Penagar.id – Cinta memang sering digambarkan indah, tapi kenyataannya tidak selalu begitu. Ada kalanya hubungan justru penuh drama, melelahkan secara emosional, hingga membuat seseorang kehilangan jati dirinya.
Situasi seperti ini kerap menjadi tanda bahwa seseorang tengah terjebak dalam toxic relationship.
Secara sederhana, toxic relationship adalah bentuk hubungan yang lebih banyak memberikan dampak negatif ketimbang positif.
Kondisi ini tidak hanya terjadi dalam pacaran, tetapi juga bisa muncul dalam lingkup pertemanan bahkan keluarga.

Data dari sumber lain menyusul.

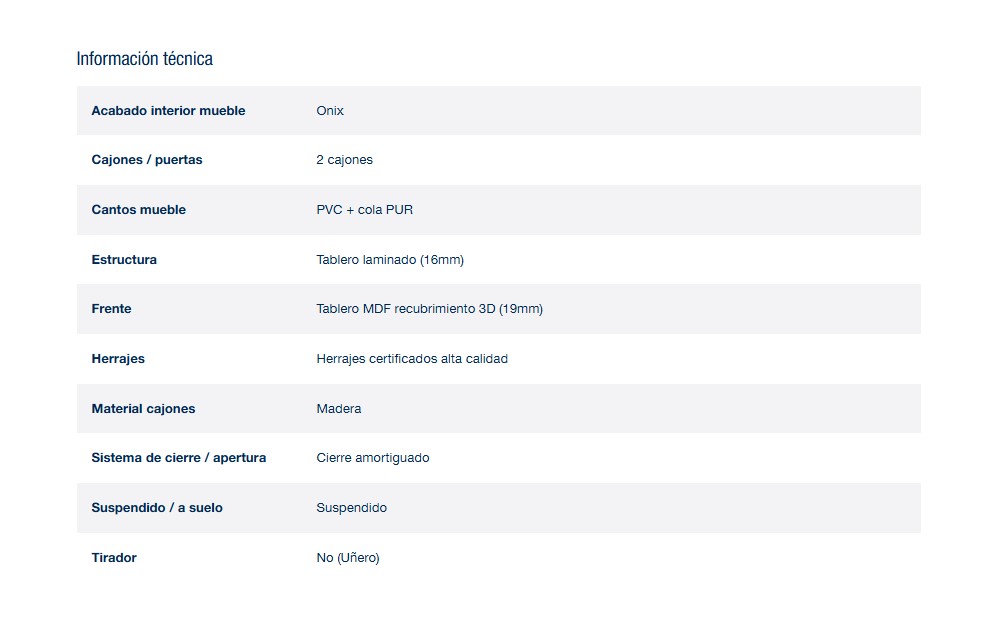Select the "Cierre amortiguado" value
Viewport: 995px width, 631px height.
tap(373, 458)
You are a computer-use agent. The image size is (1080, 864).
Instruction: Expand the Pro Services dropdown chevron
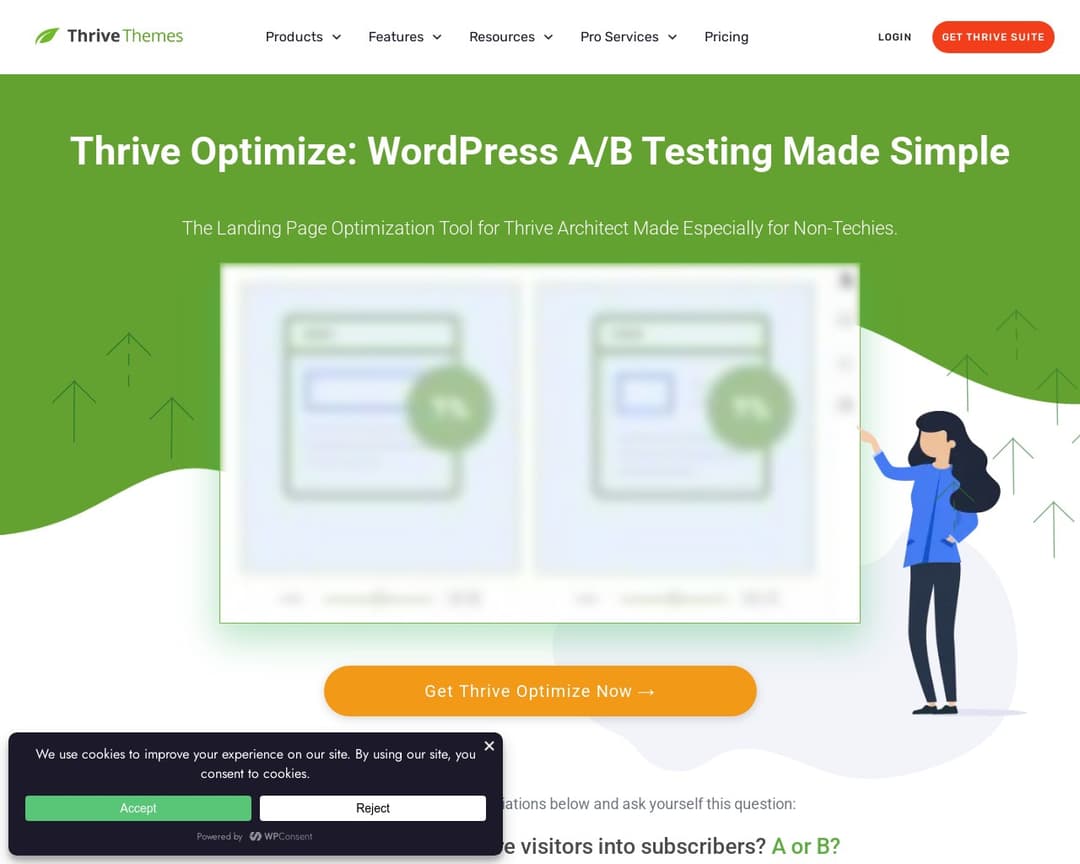(672, 37)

Gejalanya bisa dikenali dari rasa tidak dihargai, dikendalikan, dimanipulasi, hingga menjadi korban kekerasan verbal maupun fisik.
Menurut sejumlah sumber, ciri hubungan toxic bisa terlihat dari perilaku pasangan atau teman yang terlalu mengatur hidup, membuat merasa bersalah meski tidak salah, menjauhkan dari pergaulan, hingga menjalin komunikasi yang dipenuhi amarah atau saling diam.
Bahkan, perlakuan kasar yang berulang berisiko meninggalkan trauma mendalam.
Lebih jauh, dampaknya tidak hanya menghantam psikologis, tetapi juga fisik. Stres berkepanjangan bisa memicu insomnia, kelelahan, sakit kepala, hingga gangguan pencernaan.
Alih-alih membawa kebahagiaan, hubungan justru berujung pada penyakit.
Karena itu, penting untuk peka terhadap kondisi hubungan yang dijalani. Jika mulai muncul perasaan seperti, ‘kok aku nggak jadi diri sendiri lagi, ya?’ atau ‘kok aku terus-terusan ngerasa nggak cukup baik?’, maka saatnya mengevaluasi ulang hubungan tersebut.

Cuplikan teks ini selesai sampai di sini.